Board design and performances

macca · 2013-04-03 09:43

Hello All,

I would like to design a board that could use GCC's XMM modes in order to allow more than 32k of code and data.
I'm most concerned about performances of this solution and seems that I can't find much details about the impact of the various designs.

What I would like to do is:

- Being able to write programs with more than 32k of code and data, these programs may reside on a EEPROM or an SD card (not yet decided what may be best)
- Code should be run from the external memory but some portions must be run from hub memory for maximum performances, if I understand correctly this is already possible by using type modifiers like HUBTEXT
- Data should reside on HUB ram for maximum performances but with the ability to swap (or overwite) variables with data stored in the external memory. Say for example, the program needs to work on different data arrays, it moves the first array in HUB memory, work with it, then it reads another array from the external memory, work on it, and so on. Doesn't necessarily need to save the data back to external memory, I think these will be mostly read-only data.

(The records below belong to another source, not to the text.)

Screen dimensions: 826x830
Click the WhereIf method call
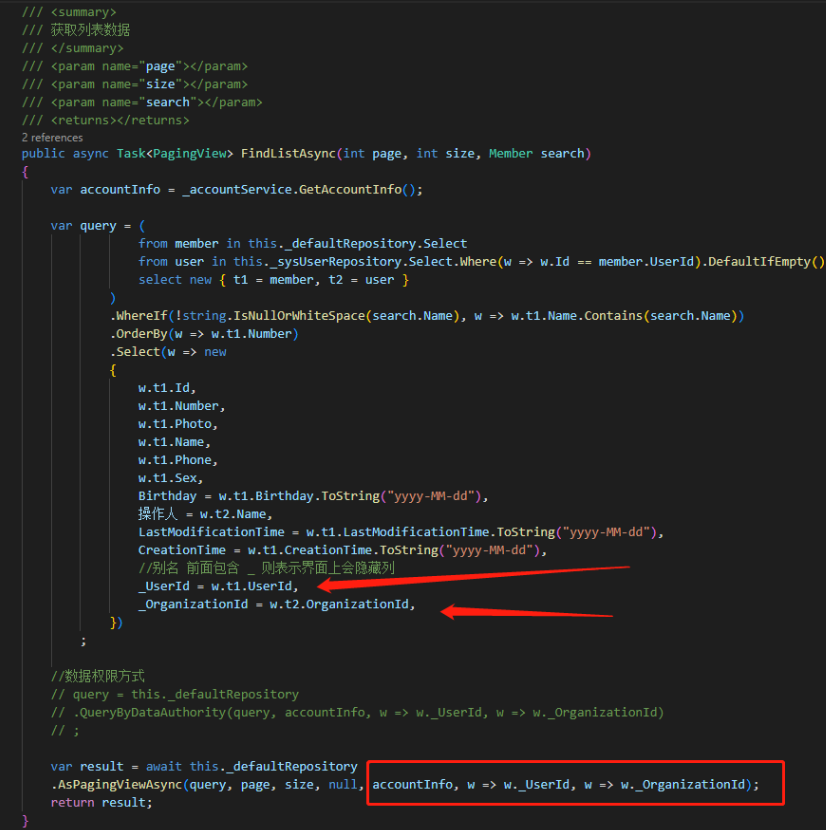click(x=142, y=315)
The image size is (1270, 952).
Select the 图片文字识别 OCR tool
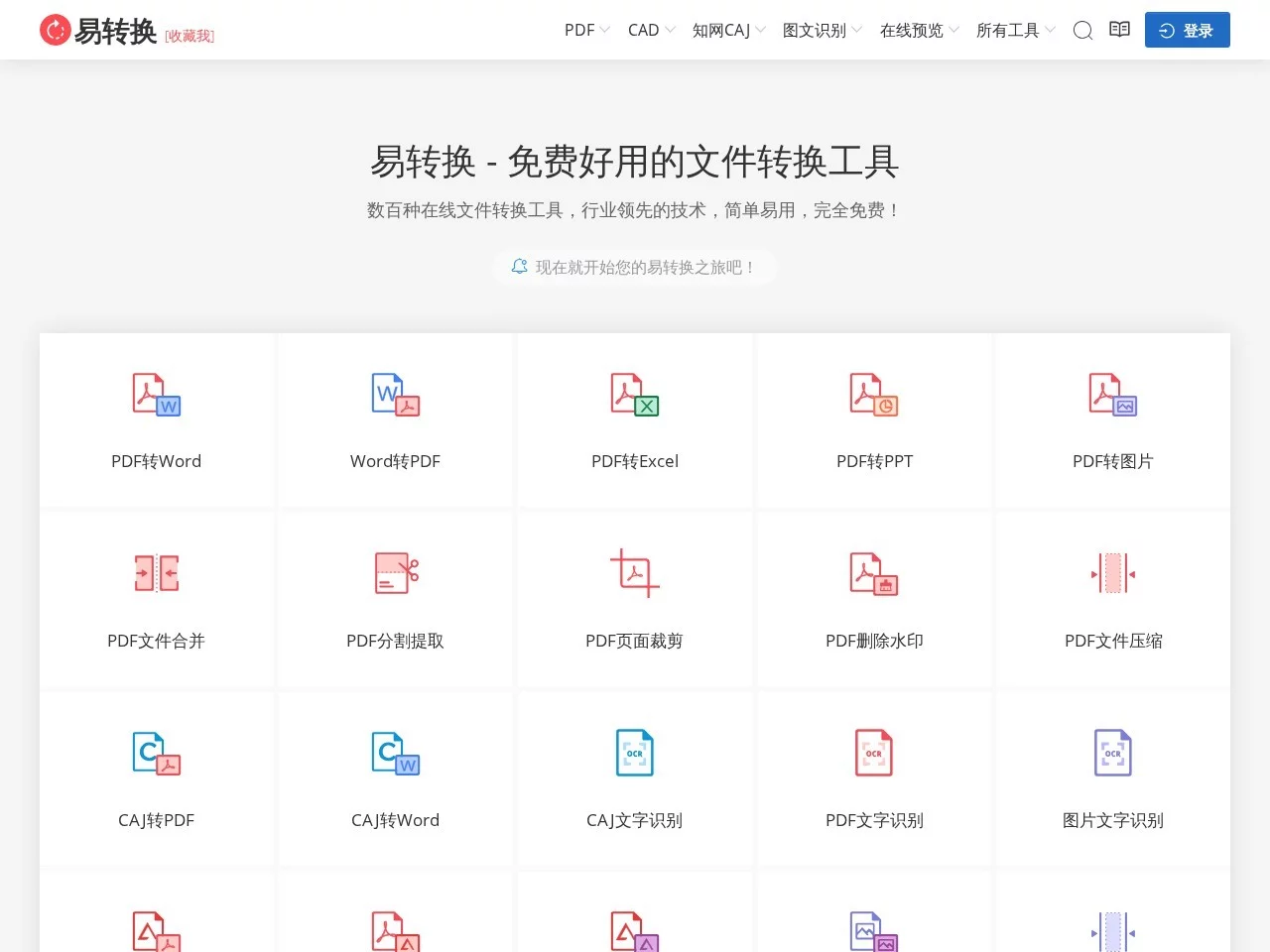click(1112, 779)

What kind of design do you suggest ?
Is there some performances data that I could use to compare the impact of the design ? For example, the time needed to run a chunk of code off the HUB ram vs. external SPI ram vs. EEPROM, etc.

Thanks for your help.

Regards,
Marco.

David Betz · 2013-04-03 09:51

macca wrote: »

Hello All,

I would like to design a board that could use GCC's XMM modes in order to allow more than 32k of code and data.
I'm most concerned about performances of this solution and seems that I can't find much details about the impact of the various designs.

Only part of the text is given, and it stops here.